Leurs vues s'adaptèrent à l'obscurité, mais cela ne les empêchait pas de se prendre les pieds dans les racines. Une fois suffisamment éloignée du chalet, Orlène claqua des mains et des globes de lumières diffuses apparurent, éclairant les feuilles rases. En passant près d'un globe, elle comprit qu'il s'agissait de feux-follets. Ils tournaient légèrement sur eux même et bondissaient, impatients d'être suivis.

Les feuilles frissonnaient alors que le froid tombait sous la canopée.
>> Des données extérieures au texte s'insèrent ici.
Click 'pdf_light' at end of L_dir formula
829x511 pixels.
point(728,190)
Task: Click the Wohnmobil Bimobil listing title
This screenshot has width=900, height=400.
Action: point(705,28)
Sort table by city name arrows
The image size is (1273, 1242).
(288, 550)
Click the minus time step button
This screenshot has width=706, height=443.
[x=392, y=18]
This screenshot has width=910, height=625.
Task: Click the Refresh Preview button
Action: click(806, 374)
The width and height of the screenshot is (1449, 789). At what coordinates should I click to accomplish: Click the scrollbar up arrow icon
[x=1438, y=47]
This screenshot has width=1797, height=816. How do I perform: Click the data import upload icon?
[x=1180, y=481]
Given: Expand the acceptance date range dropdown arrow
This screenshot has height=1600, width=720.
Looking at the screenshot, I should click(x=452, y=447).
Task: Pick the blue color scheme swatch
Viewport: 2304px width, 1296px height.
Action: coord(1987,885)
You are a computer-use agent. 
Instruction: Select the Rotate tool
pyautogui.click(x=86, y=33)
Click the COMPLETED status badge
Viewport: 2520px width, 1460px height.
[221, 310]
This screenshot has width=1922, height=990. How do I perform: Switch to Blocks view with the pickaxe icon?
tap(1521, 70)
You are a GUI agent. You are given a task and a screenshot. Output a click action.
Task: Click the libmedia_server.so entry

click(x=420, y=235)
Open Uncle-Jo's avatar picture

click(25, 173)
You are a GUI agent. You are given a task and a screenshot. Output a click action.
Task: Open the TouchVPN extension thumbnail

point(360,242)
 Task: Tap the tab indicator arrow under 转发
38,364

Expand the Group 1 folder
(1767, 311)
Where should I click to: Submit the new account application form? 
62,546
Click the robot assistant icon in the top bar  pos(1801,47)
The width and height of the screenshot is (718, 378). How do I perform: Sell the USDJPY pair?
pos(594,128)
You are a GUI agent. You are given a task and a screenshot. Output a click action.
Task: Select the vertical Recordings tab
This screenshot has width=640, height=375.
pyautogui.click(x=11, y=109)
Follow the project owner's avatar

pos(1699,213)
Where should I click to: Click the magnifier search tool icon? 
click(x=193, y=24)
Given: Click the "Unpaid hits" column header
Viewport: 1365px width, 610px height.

Les petits nuages de leurs souffles se révélaient seulement dans la proximité des feux follets. Typhenn la surveillait du coin de l'œil, enviant la druidesse dans son manteau de fourrure. Ses chaussures souples progressaient sans bruit sur le sol couvert de brindilles. Typhenn sentait sa présence, mais ne l'entendait pas, comme suivi par un fantôme.

La fin de la conversation entre Ronan et Yan attira son attention vers l'avant de la file. Les deux jeunes hommes avaient pris de l'avance, menés par le renard qui trottinait au rythme de leurs grandes enjambées.

—  Dis-le-lui, elle t'écoutera peut-être, râlait Ronan particulièrement fort.

La réponse étouffée de Yan se perdit dans la nuit.

La voix de Typhenn s'éleva, tranchant le silence de la forêt :

—  Me dire quoi ? Des battements d'ailes s'envolèrent des cimes, sûrement des chauves-souris. Elle n'aurait jamais pensé que sa voix puisse porter si loin. Que grâce à moi nous avions un prisonnier !

Et grâce à Ronan, il l'avait perdu.

Ronan parla par-dessus son épaule, acide. Seul son œil bleu, le plus clair, était visible.

—  Que le golem était un piège, que je commence à croire qu'en te jetant bêtement dans la gueule du serpent, tu cherches à mourir de manière stupide.

Typhenn s'arrêta net. Personne ne l'empêcherait de se battre contre le chaos. On l'avait formé dans ce but. Elle n'avait aucun compte à lui rendre.

—  Kieran était sous tes ordres, lui rappela-t-elle. Ils ont tellement d'admiration pour ton père qu'ils retournent tous leurs vestes pour aider le sorcier ! Tu es incapable de te faire respecter et je dois réparer les pots cassés.

En soi, cela ne l'étonnait même pas. Suivre Andraste leur promettait ce qu'ils désiraient le plus : une vengeance brutale.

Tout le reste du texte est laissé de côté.